Data for review START

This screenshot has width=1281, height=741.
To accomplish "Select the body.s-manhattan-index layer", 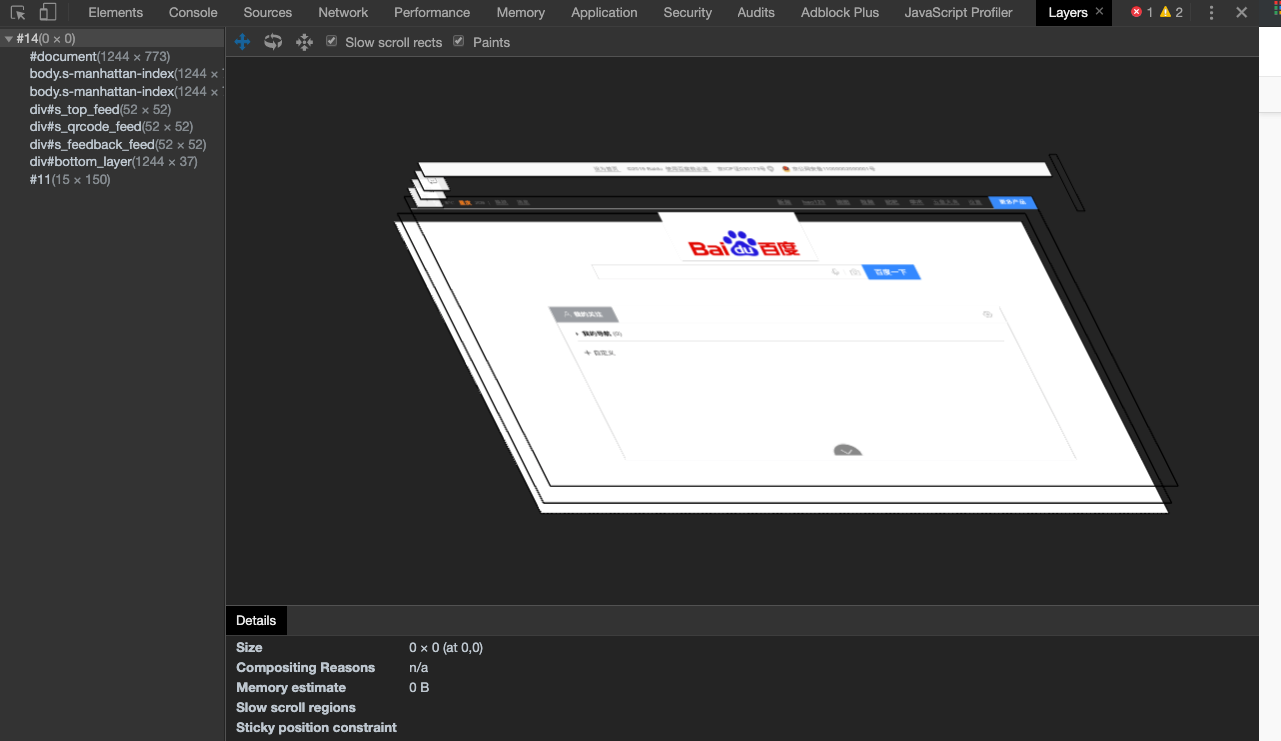I will 91,73.
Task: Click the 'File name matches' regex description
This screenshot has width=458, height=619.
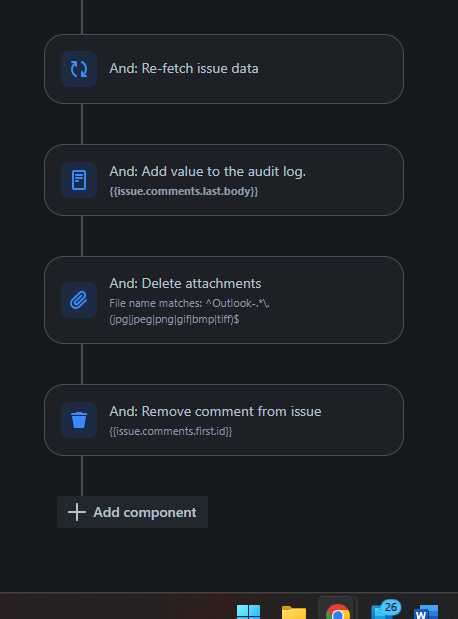Action: pyautogui.click(x=189, y=311)
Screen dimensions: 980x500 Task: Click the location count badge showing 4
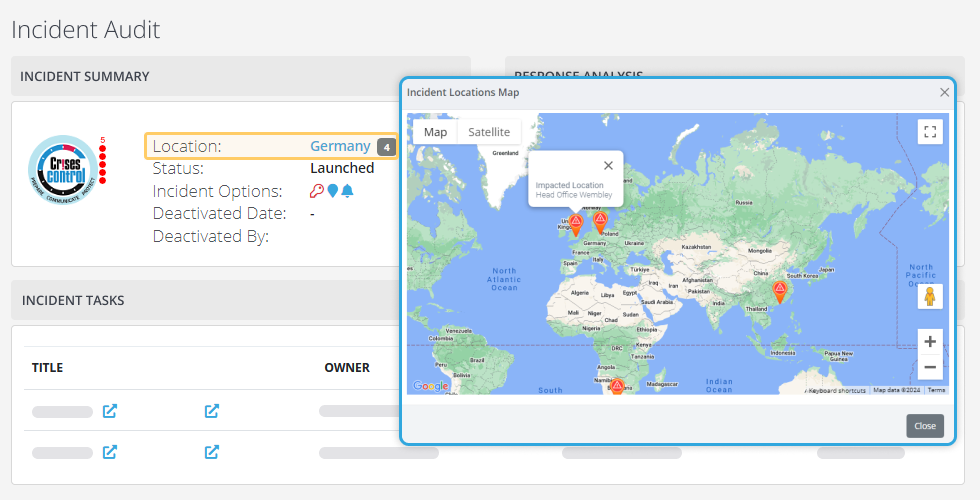387,147
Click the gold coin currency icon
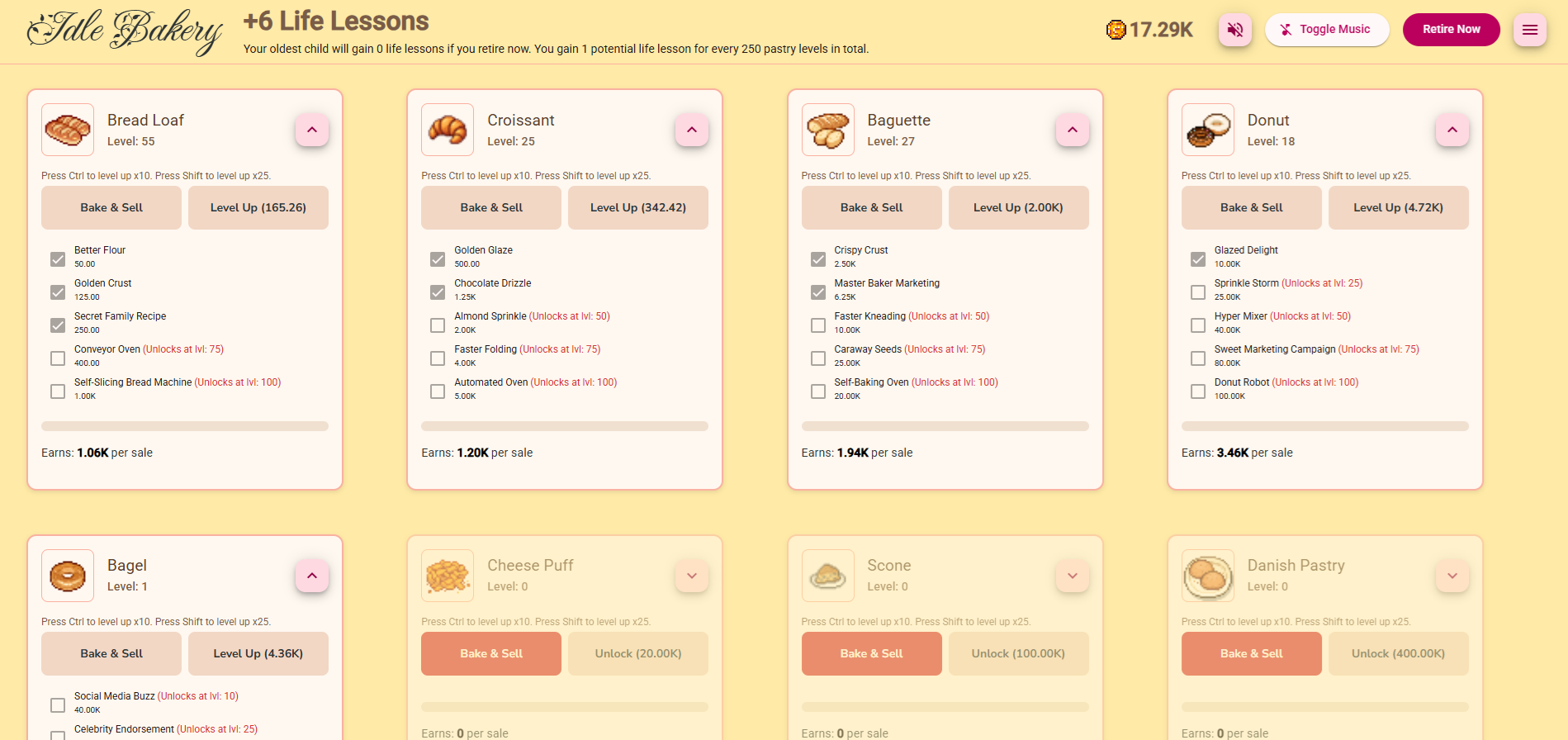The image size is (1568, 740). 1116,29
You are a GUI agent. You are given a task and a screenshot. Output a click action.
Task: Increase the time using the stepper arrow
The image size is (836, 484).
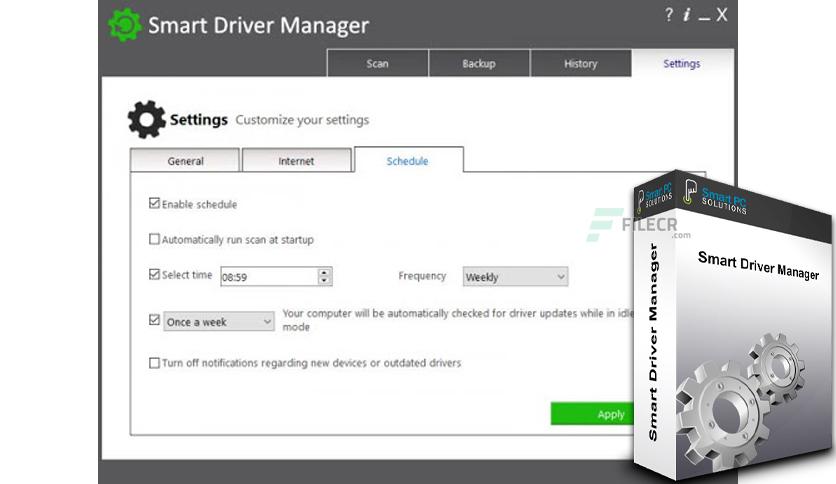pyautogui.click(x=324, y=272)
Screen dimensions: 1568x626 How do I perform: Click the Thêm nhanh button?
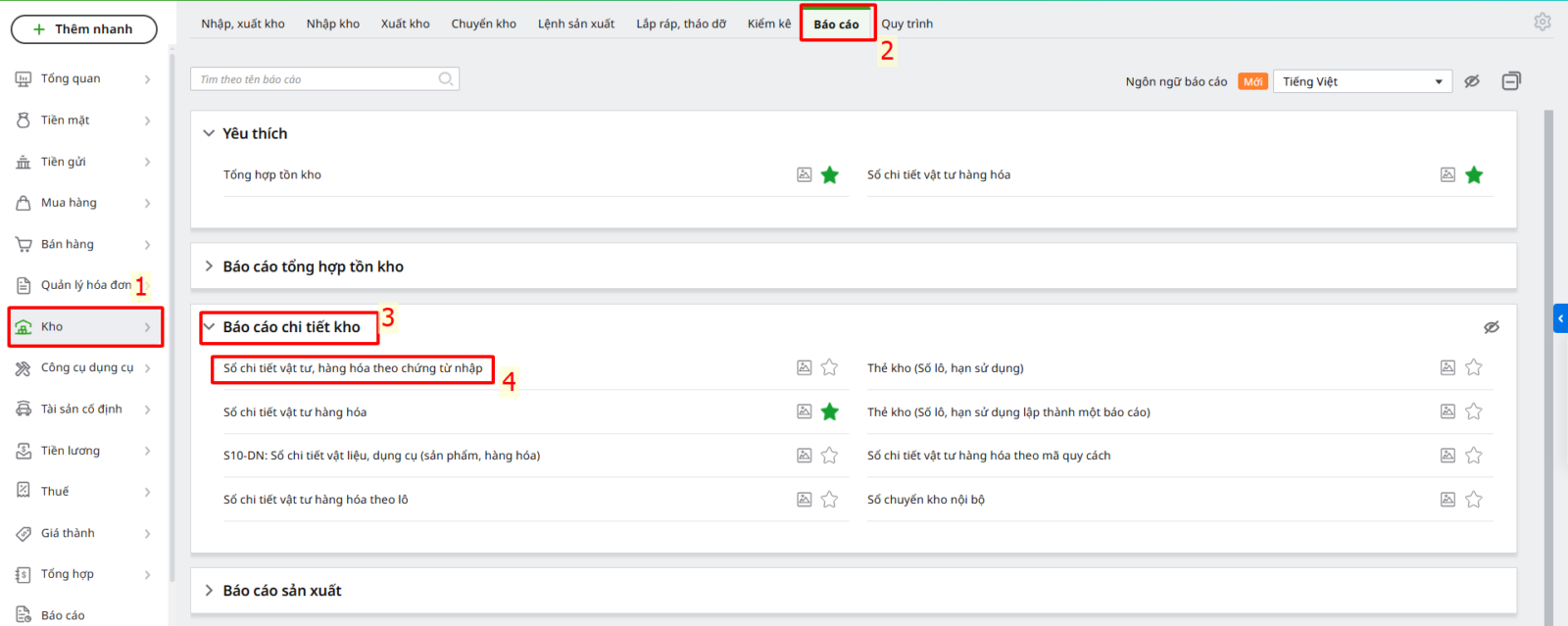coord(84,29)
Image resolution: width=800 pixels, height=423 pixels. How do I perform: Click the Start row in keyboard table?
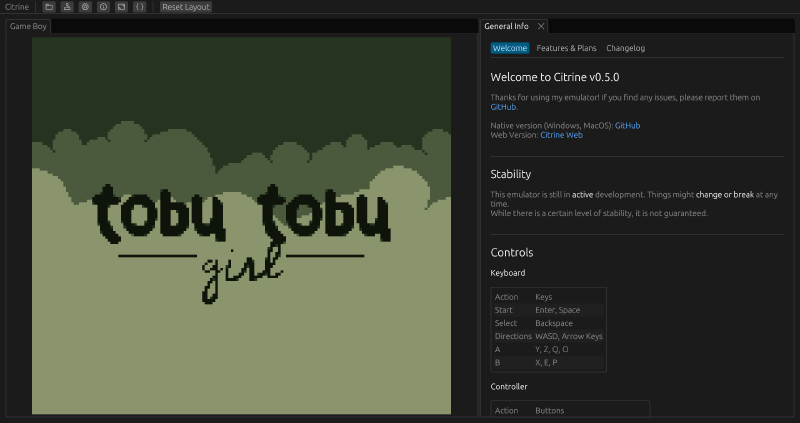click(x=548, y=310)
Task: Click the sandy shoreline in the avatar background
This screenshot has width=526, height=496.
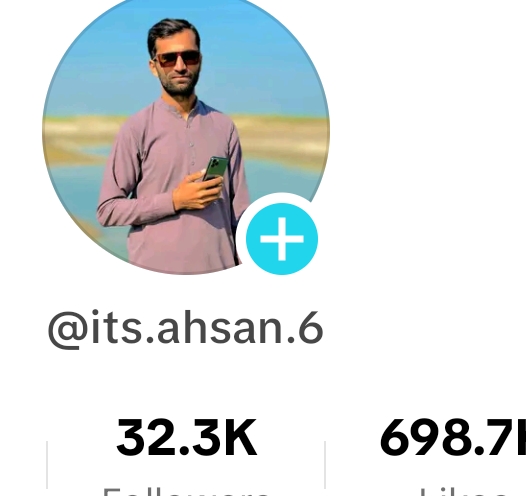Action: pos(282,137)
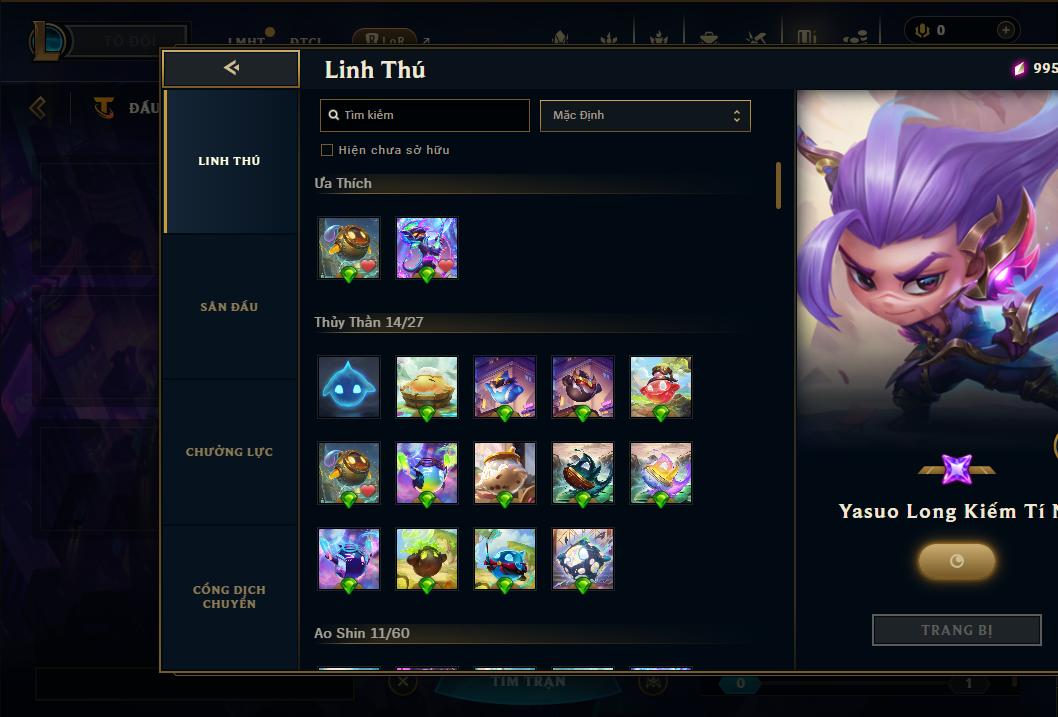Enable the Hiện chưa sở hữu checkbox
Screen dimensions: 1058x717
click(x=327, y=150)
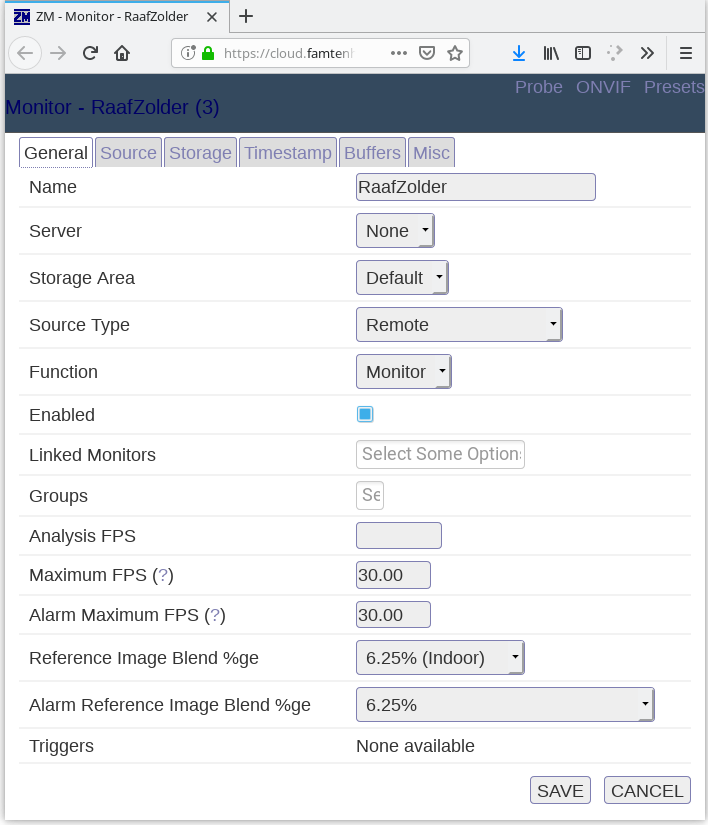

Data for review END

Assignment =>
Which lines run from the one containing "Task: Click the sandy" to the end of the entries above? Write them out exactly, leaving out every picture.

Problem solution =>
Task: Click the sandy shoreline in the avatar background
This screenshot has width=526, height=496.
Action: pos(282,137)
Enable the Hiện chưa sở hữu checkbox
Screen dimensions: 1058x717
click(x=327, y=150)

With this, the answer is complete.